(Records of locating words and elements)
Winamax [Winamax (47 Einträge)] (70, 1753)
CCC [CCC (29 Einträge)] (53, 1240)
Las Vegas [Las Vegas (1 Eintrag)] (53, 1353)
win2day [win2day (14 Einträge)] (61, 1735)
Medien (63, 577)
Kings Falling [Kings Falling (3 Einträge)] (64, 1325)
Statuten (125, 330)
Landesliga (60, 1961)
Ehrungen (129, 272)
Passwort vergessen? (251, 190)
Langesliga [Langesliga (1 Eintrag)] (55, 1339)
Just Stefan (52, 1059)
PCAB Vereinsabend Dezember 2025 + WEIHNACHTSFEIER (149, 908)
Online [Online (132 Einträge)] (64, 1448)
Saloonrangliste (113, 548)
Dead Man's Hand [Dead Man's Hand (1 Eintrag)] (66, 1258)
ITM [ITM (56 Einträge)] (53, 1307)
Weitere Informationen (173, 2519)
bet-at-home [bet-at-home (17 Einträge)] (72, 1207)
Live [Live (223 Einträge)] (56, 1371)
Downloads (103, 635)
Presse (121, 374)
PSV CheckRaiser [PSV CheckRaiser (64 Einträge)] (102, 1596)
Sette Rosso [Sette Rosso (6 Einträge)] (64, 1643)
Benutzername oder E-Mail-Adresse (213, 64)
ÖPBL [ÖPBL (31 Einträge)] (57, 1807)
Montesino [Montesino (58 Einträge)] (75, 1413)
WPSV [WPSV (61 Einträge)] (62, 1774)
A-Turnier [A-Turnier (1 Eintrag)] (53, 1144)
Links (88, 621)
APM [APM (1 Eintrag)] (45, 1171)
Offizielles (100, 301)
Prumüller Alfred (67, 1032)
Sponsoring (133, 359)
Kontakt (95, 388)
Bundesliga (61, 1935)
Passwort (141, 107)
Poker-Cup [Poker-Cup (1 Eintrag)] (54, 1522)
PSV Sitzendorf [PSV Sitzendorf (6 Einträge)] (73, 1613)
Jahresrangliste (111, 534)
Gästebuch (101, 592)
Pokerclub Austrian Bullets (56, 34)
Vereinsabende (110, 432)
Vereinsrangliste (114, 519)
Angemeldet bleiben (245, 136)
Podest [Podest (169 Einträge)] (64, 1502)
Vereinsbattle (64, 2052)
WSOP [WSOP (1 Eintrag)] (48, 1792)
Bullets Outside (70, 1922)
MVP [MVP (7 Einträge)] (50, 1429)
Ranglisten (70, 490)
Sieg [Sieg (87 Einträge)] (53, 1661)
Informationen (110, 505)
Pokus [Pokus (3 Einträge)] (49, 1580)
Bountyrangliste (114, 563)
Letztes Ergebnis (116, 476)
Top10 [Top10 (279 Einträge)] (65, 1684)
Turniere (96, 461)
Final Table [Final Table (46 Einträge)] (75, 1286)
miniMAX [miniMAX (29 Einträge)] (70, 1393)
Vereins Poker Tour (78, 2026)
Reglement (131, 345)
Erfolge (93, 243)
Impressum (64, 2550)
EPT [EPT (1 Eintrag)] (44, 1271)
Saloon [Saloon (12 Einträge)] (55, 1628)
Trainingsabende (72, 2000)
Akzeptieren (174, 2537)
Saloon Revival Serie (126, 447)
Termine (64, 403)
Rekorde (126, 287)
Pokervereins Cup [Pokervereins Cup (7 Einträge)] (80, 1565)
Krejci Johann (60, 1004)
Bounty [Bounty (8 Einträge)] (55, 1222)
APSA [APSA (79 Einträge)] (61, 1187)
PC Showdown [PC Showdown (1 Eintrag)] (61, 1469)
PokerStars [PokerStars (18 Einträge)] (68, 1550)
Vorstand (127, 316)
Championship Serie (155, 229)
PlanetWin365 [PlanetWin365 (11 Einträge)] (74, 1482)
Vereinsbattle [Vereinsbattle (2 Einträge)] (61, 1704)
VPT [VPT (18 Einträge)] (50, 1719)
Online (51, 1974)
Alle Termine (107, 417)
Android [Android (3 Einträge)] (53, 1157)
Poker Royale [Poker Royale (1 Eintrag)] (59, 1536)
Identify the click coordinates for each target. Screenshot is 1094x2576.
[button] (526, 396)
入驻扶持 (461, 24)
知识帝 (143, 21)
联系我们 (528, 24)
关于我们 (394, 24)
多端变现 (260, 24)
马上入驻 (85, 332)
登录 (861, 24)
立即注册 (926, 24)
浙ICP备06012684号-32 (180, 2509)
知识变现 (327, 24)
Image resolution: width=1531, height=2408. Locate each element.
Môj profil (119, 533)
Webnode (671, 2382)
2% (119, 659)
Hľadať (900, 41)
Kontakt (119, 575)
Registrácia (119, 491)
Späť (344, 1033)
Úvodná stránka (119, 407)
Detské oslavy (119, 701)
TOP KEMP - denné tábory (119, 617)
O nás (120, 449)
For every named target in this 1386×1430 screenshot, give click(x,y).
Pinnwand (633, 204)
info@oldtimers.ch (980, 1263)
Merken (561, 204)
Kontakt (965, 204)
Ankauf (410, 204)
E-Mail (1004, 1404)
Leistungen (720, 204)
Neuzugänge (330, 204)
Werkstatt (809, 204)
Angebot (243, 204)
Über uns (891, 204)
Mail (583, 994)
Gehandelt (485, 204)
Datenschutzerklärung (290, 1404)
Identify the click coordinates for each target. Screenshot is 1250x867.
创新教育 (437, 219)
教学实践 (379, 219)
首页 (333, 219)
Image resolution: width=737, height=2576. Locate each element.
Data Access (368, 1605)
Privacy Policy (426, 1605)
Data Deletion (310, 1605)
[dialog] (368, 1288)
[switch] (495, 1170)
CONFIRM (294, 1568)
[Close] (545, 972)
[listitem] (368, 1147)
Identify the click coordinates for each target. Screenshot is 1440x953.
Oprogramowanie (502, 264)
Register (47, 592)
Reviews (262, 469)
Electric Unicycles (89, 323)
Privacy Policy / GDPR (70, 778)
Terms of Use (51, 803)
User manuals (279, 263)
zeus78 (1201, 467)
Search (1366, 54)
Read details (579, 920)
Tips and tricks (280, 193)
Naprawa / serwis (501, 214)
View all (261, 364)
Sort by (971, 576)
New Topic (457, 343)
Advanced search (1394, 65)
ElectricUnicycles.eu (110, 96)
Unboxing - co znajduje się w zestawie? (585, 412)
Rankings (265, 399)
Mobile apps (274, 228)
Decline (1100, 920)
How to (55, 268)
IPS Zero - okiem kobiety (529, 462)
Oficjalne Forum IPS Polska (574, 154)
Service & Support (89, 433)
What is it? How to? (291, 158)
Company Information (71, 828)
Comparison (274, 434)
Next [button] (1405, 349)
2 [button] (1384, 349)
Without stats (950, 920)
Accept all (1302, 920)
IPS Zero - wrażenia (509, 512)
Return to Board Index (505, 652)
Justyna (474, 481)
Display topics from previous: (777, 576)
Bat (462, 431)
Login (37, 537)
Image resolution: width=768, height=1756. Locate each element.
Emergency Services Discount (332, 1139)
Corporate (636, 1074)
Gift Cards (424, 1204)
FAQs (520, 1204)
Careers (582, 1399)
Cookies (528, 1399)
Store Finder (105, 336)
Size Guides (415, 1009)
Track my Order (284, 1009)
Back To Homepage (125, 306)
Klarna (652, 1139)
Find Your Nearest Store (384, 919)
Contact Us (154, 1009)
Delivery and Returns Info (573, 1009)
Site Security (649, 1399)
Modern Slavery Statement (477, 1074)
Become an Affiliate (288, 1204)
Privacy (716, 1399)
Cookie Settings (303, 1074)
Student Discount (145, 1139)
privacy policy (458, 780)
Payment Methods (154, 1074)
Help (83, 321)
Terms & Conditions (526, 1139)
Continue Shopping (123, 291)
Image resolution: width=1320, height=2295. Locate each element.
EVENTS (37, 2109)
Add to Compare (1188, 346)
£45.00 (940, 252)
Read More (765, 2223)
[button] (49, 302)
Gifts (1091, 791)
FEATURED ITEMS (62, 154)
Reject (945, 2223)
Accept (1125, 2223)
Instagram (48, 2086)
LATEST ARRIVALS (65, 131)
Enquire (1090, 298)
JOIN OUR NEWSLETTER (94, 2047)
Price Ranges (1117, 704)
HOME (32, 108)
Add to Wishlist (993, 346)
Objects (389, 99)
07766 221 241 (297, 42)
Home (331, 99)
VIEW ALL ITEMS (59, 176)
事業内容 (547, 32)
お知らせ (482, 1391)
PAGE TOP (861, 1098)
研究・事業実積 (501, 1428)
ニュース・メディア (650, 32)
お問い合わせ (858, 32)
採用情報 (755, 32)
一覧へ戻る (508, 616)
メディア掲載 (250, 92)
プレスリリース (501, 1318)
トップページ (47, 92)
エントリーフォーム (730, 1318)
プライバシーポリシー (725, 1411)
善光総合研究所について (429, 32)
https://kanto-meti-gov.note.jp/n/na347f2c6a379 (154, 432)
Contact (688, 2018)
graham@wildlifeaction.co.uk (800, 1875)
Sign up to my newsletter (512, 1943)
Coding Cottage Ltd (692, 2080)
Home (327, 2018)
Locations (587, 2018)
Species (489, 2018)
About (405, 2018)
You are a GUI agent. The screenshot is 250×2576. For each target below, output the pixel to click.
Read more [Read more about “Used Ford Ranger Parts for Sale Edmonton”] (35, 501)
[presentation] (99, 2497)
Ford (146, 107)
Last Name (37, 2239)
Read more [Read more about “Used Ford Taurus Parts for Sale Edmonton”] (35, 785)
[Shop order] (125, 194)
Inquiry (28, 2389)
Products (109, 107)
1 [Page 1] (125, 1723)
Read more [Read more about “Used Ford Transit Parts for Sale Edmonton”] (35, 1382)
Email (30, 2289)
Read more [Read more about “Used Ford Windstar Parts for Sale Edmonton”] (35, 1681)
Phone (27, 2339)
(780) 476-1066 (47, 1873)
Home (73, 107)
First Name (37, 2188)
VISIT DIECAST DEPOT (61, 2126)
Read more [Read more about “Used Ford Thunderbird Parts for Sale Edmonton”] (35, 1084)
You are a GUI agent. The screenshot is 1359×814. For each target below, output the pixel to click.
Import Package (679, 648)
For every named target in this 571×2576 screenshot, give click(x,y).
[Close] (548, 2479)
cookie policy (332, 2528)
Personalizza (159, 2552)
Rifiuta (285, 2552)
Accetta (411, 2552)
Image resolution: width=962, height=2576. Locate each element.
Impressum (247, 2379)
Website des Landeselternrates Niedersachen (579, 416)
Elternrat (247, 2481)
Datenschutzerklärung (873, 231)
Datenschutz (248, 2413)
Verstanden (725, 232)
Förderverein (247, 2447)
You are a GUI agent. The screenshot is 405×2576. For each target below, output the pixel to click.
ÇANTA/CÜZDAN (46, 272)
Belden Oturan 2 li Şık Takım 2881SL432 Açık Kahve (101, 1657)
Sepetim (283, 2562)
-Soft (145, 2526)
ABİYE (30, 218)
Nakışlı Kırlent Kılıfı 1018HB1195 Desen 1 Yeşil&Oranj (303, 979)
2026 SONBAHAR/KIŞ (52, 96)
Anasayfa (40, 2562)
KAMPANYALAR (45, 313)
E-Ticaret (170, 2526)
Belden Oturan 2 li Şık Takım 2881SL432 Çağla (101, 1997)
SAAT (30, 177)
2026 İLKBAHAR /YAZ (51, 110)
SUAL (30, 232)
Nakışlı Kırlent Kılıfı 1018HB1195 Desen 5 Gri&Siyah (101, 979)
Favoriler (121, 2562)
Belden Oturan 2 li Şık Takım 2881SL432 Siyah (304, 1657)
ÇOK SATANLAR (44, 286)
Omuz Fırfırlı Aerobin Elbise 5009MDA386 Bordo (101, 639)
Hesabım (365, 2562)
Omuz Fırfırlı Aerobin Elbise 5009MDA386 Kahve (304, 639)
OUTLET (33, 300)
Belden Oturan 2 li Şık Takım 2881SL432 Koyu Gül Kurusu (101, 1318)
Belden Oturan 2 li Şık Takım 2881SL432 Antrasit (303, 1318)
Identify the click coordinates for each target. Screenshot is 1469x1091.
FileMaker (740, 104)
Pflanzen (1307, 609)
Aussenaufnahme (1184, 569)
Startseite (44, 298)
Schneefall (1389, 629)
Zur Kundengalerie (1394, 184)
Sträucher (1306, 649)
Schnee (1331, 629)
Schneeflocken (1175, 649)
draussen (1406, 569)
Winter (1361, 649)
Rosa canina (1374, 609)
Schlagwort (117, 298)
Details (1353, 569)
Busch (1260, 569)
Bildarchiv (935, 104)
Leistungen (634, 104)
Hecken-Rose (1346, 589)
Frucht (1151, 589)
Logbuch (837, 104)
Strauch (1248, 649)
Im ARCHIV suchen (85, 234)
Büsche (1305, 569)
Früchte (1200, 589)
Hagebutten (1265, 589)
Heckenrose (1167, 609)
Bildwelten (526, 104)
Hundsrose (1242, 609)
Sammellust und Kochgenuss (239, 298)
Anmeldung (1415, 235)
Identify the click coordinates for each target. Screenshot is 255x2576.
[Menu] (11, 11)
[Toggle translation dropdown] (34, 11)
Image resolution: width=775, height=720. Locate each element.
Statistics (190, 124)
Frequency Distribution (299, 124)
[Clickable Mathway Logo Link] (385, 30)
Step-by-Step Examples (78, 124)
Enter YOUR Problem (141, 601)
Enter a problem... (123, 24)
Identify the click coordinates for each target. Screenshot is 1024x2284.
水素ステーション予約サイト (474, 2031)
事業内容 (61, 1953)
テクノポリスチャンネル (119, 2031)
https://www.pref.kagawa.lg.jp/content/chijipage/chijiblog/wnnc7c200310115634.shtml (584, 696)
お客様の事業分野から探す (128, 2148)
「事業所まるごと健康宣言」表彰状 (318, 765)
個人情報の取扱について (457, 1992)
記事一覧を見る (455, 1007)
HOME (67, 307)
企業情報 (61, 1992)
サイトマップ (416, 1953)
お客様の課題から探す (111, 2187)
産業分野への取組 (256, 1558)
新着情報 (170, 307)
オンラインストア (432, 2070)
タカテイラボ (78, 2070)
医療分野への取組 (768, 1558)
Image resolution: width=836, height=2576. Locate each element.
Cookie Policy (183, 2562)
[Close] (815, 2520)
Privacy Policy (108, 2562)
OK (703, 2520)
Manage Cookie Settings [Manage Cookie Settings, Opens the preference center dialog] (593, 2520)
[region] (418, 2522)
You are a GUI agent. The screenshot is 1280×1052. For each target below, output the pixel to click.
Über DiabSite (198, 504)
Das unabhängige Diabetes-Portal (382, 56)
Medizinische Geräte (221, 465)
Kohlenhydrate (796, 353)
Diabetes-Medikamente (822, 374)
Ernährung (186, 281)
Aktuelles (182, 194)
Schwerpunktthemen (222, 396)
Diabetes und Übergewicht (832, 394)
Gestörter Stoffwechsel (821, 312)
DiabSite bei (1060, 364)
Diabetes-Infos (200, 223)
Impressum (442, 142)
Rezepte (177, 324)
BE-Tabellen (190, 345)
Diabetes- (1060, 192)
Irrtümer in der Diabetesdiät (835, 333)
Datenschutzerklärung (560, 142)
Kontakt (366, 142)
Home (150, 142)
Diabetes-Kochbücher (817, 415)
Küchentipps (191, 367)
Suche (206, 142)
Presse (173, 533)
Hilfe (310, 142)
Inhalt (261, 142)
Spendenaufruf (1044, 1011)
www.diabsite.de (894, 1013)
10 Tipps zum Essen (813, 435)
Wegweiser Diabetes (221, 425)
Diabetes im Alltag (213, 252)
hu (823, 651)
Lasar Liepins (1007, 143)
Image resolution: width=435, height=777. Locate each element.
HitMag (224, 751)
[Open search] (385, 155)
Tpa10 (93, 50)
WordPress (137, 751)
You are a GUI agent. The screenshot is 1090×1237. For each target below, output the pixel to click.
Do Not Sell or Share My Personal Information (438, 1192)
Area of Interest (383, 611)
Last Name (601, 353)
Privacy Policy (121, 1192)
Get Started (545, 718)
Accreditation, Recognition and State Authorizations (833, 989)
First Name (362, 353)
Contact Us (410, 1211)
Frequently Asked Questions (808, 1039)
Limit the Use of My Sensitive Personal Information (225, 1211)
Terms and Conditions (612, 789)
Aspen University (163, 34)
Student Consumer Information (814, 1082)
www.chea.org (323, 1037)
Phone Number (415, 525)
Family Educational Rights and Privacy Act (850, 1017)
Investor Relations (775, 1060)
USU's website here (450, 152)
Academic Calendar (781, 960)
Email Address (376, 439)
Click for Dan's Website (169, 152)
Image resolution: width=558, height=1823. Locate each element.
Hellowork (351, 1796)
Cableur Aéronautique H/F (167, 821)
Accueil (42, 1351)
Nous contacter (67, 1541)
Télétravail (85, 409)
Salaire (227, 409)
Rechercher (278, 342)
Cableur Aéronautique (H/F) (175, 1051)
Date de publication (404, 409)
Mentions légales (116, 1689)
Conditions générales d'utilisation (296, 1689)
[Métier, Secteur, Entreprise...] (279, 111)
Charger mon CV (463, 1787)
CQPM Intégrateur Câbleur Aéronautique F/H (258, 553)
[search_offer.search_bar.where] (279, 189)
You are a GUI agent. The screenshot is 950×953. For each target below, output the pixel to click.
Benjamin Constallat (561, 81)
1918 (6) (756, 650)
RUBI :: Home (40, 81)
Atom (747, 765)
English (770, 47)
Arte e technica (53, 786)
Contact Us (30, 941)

Direction: Print the entries between the lines holding "CONFIRM (294, 1568)" and "How to (55, 268)", inclusive, without changing anything.

The completed task:
CONFIRM (294, 1568)
[Close] (545, 972)
[listitem] (368, 1147)
Identify the click coordinates for each target. Screenshot is 1440x953.
Oprogramowanie (502, 264)
Register (47, 592)
Reviews (262, 469)
Electric Unicycles (89, 323)
Privacy Policy / GDPR (70, 778)
Terms of Use (51, 803)
User manuals (279, 263)
zeus78 (1201, 467)
Search (1366, 54)
Read details (579, 920)
Tips and tricks (280, 193)
Naprawa / serwis (501, 214)
View all (261, 364)
Sort by (971, 576)
New Topic (457, 343)
Advanced search (1394, 65)
ElectricUnicycles.eu (110, 96)
Unboxing - co znajduje się w zestawie? (585, 412)
Rankings (265, 399)
Mobile apps (274, 228)
Decline (1100, 920)
How to (55, 268)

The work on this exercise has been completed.